Although a turbine trip is modeled to occur on reactor trip, the turbine trip is not used to mitigate the event. Delaying or deleting the actuation of turbine trip would be a benefit to the analysis since the turbine would provide an additional heat removal path. The additional heat energy removed through the turbine would enhance the RCS depressurization and consequentially reduce the primary to secondary leakage. The primary means for mitigation of this event are the ability of operators to take the necessary action to equalize the primary and secondary pressures to terminate the primary to secondary leakage. Thus, the P-4 interlock function to trip turbine on reactor trip does not provide any mitigating effects for this event.

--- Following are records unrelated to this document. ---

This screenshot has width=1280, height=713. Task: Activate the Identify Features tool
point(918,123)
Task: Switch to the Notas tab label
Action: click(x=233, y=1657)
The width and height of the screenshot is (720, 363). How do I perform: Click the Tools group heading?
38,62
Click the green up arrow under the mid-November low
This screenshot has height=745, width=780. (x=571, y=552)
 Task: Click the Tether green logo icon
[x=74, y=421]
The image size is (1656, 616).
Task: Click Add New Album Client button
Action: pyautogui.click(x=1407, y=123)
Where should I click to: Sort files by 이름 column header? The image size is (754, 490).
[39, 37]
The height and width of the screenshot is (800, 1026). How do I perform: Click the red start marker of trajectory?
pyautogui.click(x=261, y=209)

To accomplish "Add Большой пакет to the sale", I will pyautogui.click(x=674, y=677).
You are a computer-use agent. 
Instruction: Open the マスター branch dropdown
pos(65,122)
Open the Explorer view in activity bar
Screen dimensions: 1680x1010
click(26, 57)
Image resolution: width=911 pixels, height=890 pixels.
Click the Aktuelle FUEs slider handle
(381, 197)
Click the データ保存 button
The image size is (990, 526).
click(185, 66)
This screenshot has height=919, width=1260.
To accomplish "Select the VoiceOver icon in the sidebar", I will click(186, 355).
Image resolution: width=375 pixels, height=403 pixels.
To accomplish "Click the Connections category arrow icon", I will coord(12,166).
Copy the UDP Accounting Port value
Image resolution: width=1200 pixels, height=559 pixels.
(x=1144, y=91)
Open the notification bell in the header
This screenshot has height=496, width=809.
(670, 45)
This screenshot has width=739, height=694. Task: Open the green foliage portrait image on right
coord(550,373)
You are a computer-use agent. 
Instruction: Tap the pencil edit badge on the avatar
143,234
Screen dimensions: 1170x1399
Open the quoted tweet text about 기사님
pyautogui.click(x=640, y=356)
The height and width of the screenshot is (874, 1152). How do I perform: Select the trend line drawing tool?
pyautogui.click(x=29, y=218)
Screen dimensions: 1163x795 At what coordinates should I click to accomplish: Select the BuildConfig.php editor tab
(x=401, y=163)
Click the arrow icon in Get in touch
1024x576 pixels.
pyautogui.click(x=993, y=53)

Therefore, the proposed deletion of the P-4 functions in MODE 3 does not impact the event and the current analysis presented in USAR Section 15.6.3 remains bounding.
Attachment to ET 11-0001 Page 3 of 3
References:
- 1.
WCNOC Letter ET 10-0014, "Application to Revise Technical Specification 3.3.2, "Engineered Safety Feature Actuation System Instrumentation," Table 3.3.2-1," April 13, 2010.
- 2.
Letter from B. K. Singal, USNRC, to M. W. Sunseri, WCNOC, "Wolf Creek Generating Station - Request for Additional Information Regarding License Amendment Request to Revise Technical Specification Table 3.3.2, "Engineered Safety Feature Actuation System Instrumentation" (TAC NO. ME3762)," August 18, 2010.
- 3.
WCNOC Letter ET 10-0028, "Response to Request for Additional Information Regarding License Amendment Request to Revise Technical Specification 3.3.2, "Engineered Safety Feature Actuation System (ESFAS) Instrumentation"," October 13, 2010.
- 4.
Letter from B. K. Singal, USNRC, to M. W. Sunseri, WCNOC, "Wolf Creek Generating Station - Request for Additional Information Regarding License Amendment Request to Revise Technical Specification Table 3.3.2, "Engineered Safety Feature Actuation System Instrumentation" (TAC NO. ME3762)," November 24, 2010
- 5.
WCNOC Letter ET 10-0038, "Response to Second Request for Additional Information Regarding License Amendment Request to Revise Technical Specification 3.3.2, "Engineered Safety Feature Actuation System (ESFAS) Instrumentation"," December 21, 2010.